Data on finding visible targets
===============

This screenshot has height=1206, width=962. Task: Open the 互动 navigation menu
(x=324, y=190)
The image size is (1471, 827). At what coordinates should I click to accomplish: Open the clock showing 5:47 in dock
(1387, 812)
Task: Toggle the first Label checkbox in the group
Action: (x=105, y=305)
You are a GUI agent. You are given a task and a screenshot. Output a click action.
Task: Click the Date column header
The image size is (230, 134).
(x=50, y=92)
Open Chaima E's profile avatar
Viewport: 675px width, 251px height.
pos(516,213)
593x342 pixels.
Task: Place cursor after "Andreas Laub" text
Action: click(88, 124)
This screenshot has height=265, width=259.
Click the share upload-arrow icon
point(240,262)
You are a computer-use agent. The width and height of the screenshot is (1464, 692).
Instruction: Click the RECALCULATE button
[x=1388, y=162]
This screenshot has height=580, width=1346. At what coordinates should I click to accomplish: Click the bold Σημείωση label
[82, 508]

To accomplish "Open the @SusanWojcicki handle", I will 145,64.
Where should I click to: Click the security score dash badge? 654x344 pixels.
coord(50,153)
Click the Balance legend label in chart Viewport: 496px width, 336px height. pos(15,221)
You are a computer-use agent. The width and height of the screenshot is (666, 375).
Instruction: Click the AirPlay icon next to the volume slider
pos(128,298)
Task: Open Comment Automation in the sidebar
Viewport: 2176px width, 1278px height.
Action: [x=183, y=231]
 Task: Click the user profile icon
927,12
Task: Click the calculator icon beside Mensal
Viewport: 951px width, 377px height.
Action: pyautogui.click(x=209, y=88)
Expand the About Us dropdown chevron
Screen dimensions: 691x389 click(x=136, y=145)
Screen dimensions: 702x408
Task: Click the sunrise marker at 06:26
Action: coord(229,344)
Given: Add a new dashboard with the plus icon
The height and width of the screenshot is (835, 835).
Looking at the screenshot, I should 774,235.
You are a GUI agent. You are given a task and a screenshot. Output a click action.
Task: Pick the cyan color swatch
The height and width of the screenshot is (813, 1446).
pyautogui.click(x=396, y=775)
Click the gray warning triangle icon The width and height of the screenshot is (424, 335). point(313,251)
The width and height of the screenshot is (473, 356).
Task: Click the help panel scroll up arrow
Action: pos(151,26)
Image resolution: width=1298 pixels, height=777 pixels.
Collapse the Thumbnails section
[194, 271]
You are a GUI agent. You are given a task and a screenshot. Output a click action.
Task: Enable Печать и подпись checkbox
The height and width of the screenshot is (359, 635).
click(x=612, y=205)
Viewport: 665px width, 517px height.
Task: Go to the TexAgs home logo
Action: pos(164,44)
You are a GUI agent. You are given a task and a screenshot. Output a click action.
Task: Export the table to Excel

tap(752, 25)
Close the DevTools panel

===============

* _STATED EXERCISE_
Substitute "screen agent" for "GUI agent" in the lines from the one containing "Image resolution: width=1298" through the last line, and write those lines out again with nothing else changed.

* _RESPONSE_
Image resolution: width=1298 pixels, height=777 pixels.
Collapse the Thumbnails section
[194, 271]
You are a screen agent. You are given a task and a screenshot. Output a click action.
Task: Enable Печать и подпись checkbox
The height and width of the screenshot is (359, 635).
click(x=612, y=205)
Viewport: 665px width, 517px height.
Task: Go to the TexAgs home logo
Action: pos(164,44)
You are a screen agent. You are given a task and a screenshot. Output a click action.
Task: Export the table to Excel

tap(752, 25)
Close the DevTools panel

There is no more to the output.